South Africans across the country have commemorated the centenary of the signing of the Armistice that ended the Great War on November 11, 1918.
This year’s Armistice Day coincides with Remembrance Sunday, which is always held on the second Sunday in November regardless of the date.
The memorial at the Union Buildings in Pretoria opened with recordings of gunfire and shelling, evoking the atmosphere of the brutal conflict 100 years ago.
As the hour of 11 o’clock approached, the guns fell silent and were replaced by jubilant peals of church bells, recreating the time when Armistice Day was declared on November 11, 1918 and Big Ben in London sounded on the hour at 11am – the eleventh hour of the eleventh day of the eleventh month.
The National Civic Remembrance Service at the Cenotaph in Johannesburg also paid tribute to the men of the Cape Corps who fought and died during the Battle of Square Hill against Turkish forces fighting on the side of the Central Powers (Austria-Hungary, Germany and Bulgaria) in Palestine 100 years ago. The field gun they captured is now incorporated in the Square Hill Memorial in Kimberley in the Northern Cape.
Speaking at the Johannesburg memorial, Reverend Trevor Slade spoke of the importance of continuing remembrance: “This generation has gathered here today with our memories of loved ones who were killed in past wars. We are also here today in solidarity with those who are still alive, but who live with terrible wounds of body and mind. We are here today to ensure that the memory of those who died in war and those who survived war, and especially those brave South African servicemen and women who died in the First World War, the Battle of Square Hill, those who died in World War ll, Korea and subsequent battles for the liberation of people everywhere, that their memory will live on for all generations.”

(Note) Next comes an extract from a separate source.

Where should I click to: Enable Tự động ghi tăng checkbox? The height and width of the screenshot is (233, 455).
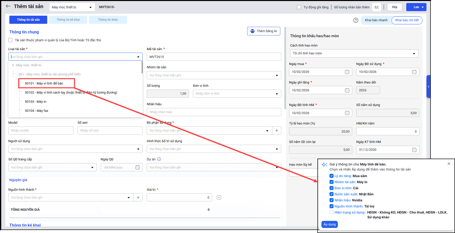[x=299, y=7]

Serving military members, veterans and diplomats attended the services and laid wreaths to honour those who fought and died not only in the First World War, but also other conflicts such as Korea and during peacekeeping operations.
Wreaths were laid by among others representatives of the United Kingdom, France, Germany, Japan and the US as well as veterans organisations such as the SA Legion of Military Veterans, the MK Military Veterans Association, Cape Corps Military Veterans, 32 Battalion Veterans Association. Also, a wreath was laid in tribute to the descendants of those who died on the SS Mendi in 1917.
Other memorial services were held as far afield as Cape Town, Port Elizabeth and Durban and at schools such as King Edward VII School (KES) in Johannesburg and Diocesan College or Bishops in Cape Town.
Across the world, thousands of people gathered in capitals, beside monuments and in front of their leaders to mark the 100th anniversary of the end of the First World War. South African Defence Minister, Nosiviwe Mapisa-Naqakula, attended the ceremony in Paris.
The First World War began as a conflict between European powers in August 1914, but soon spread across the world with fighting in Africa and the Middle East and drew in countries such as America and Japan. About 10 million soldiers died in the fighting as well as an estimated 10 million civilians.
While the Armistice was celebrated by the citizens of Britain and France as the start of peace, for those in countries like Germany, Russia, Turkey, Austria and Hungary, the armistice did not mean peace, but revolution, the collapse of monarchies and empires, economic hardships and poverty.
In a moving tribute during the Pretoria ceremony, and possibly a first during a Remembrance Day memorial service, Mr Wasserman and his dog laid a wreath to a round of applause on behalf of the South African Police counterinsurgency or COIN Veterans League, for all animals that died in combat.